TMZ reports Kardashian was “disappointed” by the tweets. She is a supporter of Newsom‘s approach of rehabilitating those coming out of prison as well as his policies in investing in crime prevention. It has been reported that none of the Kardashian family will lend their support to Caitlyn due to a variety of reasons, including different political views.

However, it’s not all bad news for Caitlyn. During an appearance on Jimmy Kimmel Live!, Schwarzenegger said “anyone has a chance because the people are dissatisfied with what’s going on here in California”.

He added: “The key thing about all of this is it doesn’t matter if it’s Caitlyn or anyone else – to have a clear vision of where you want to go, what are the kind of changes you want to make and why are you qualified to become governor.

“That’s what you have to convince the people, all the other stuff is all nonsense because the press will attack you no matter who you are.
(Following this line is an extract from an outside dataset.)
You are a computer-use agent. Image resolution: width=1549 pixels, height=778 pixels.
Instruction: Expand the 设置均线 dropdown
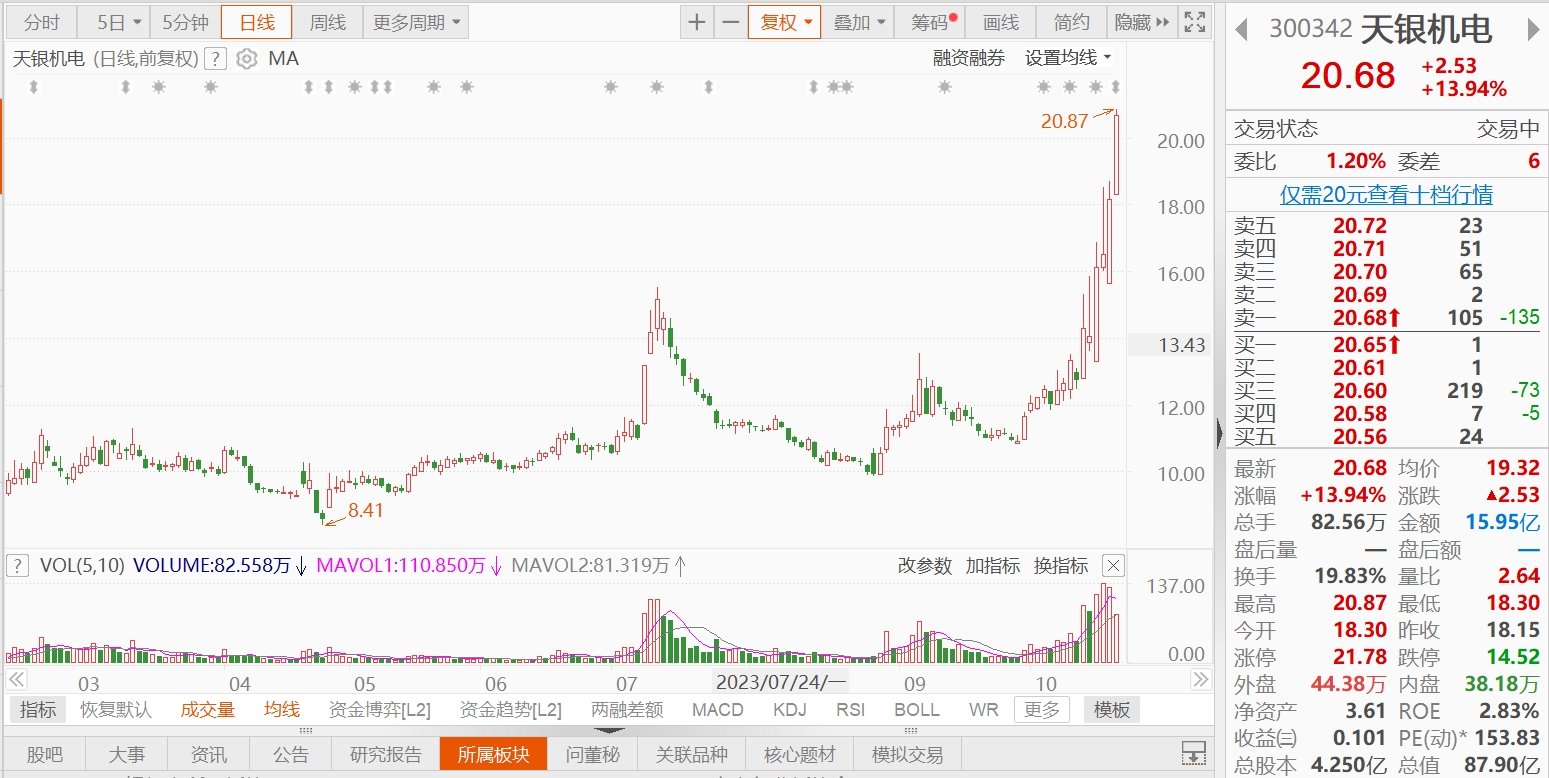1068,59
They attacked me, but then in the end, I won so that was the main thing.”

Terminator star Schwarzenegger, a Republican, said the new governor would have to ring the changes to “straighten out all the mess we’re in right now”.

Does Caitlyn Jenner have any political background?

Caitlyn is famously Republican, but according to Politico, Caitlyn hasn’t been the most politically engaged in recent years. It reports that Los Angeles County records show she did not cast ballots in nearly two-thirds of the elections in which she was eligible to vote since 2000.

Records show she did not vote in the 2018 election where Newsom won the biggest landslide victory for a non-incumbent since 1930.

She also did not vote in the historic 2003 recall that ejected then-Democratic Gov. Gray Davis and brought Schwarzenegger to power, according to records kept by the Los Angeles County Registrar of Voters.